To address each, I try greater N, and zero-padding - below. Zero-padding appears to correct phase (quadratic if unrolled), and more samples tend to flatten the magnitude for an ever-growing portion of frequencies to the right.

I figure, in the limit N -> inf, the amplitude spike has zero width (like in Gibbs) - but this appears contradicted in the "large N long padding" case, where a nontrivial portion of the amplitude decays with oscillations. Further, the left peak appears to scale with N, behaving more like an impulse in the limit, which won't yield zero energy as in Gibbs phenomenon.

Update: turns out magnitude doesn't spike, but rather decays exponentially, which is far from the expected horizontal line - and, the phase is linear:

The book is not wrong, but it does present the concepts on LFM in a clunky manner and can be misleading. The book presents the analytical expression for the LFM spectrum, which is an approximation. It also plays with the plot views and most likely unwraps the phase angles, which is usually required to see the phases you expect.

Usually when you're introducing LFM, you'll show the modulated pulse itself as well as the phase progression in the time-domain. The analytical expressions in the time domain is all you need to observe the linear frequency and therefore quadratic phase nature of LFM. Doing this in the frequency-domain just tends to introduce more confusion. An example of the time-domain LFM pulse and its phase is shown below.

When deriving the expression for the Fourier transform of an LFM pulse, you do indeed yield a magnitude of 1 over the bandwidth of the pulse.
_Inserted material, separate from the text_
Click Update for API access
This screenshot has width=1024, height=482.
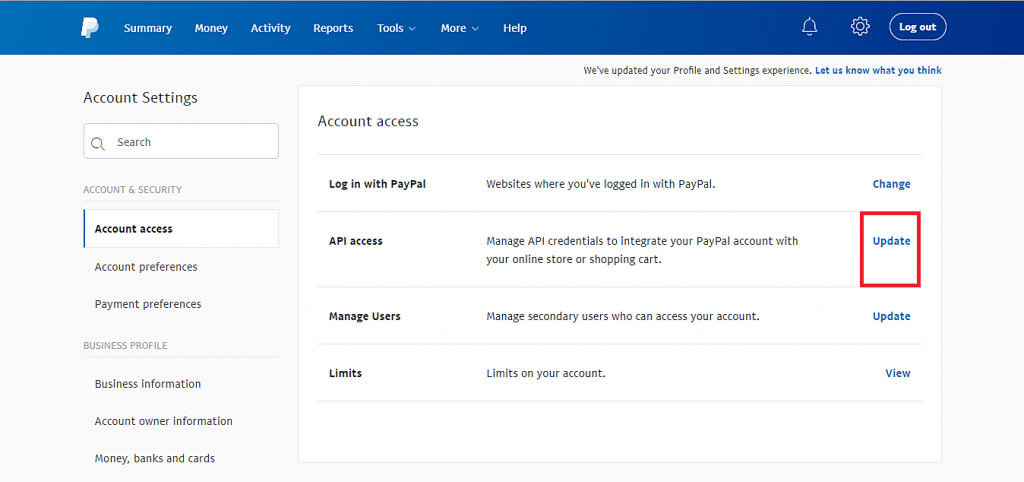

This is intuitively satisfying because you have the same contribution from each frequency over the bandwidth.

Confusion does occur however when one goes to plot this if they expect a constant frequency response. With any practical LFM spectrum plot, even with very long pulse widths, one should expect a ripple effect which you have already identified. The quadratic nature of the phase is still captured in the DFT. The spectrum of the LFM pulse from above is shown below.

I haven't tried your code, but it might be that you just need to zoom in the proper areas and unwrap the phases to see what you want. Provided is the MATLAB code to produce the plots to help you in converting it to python.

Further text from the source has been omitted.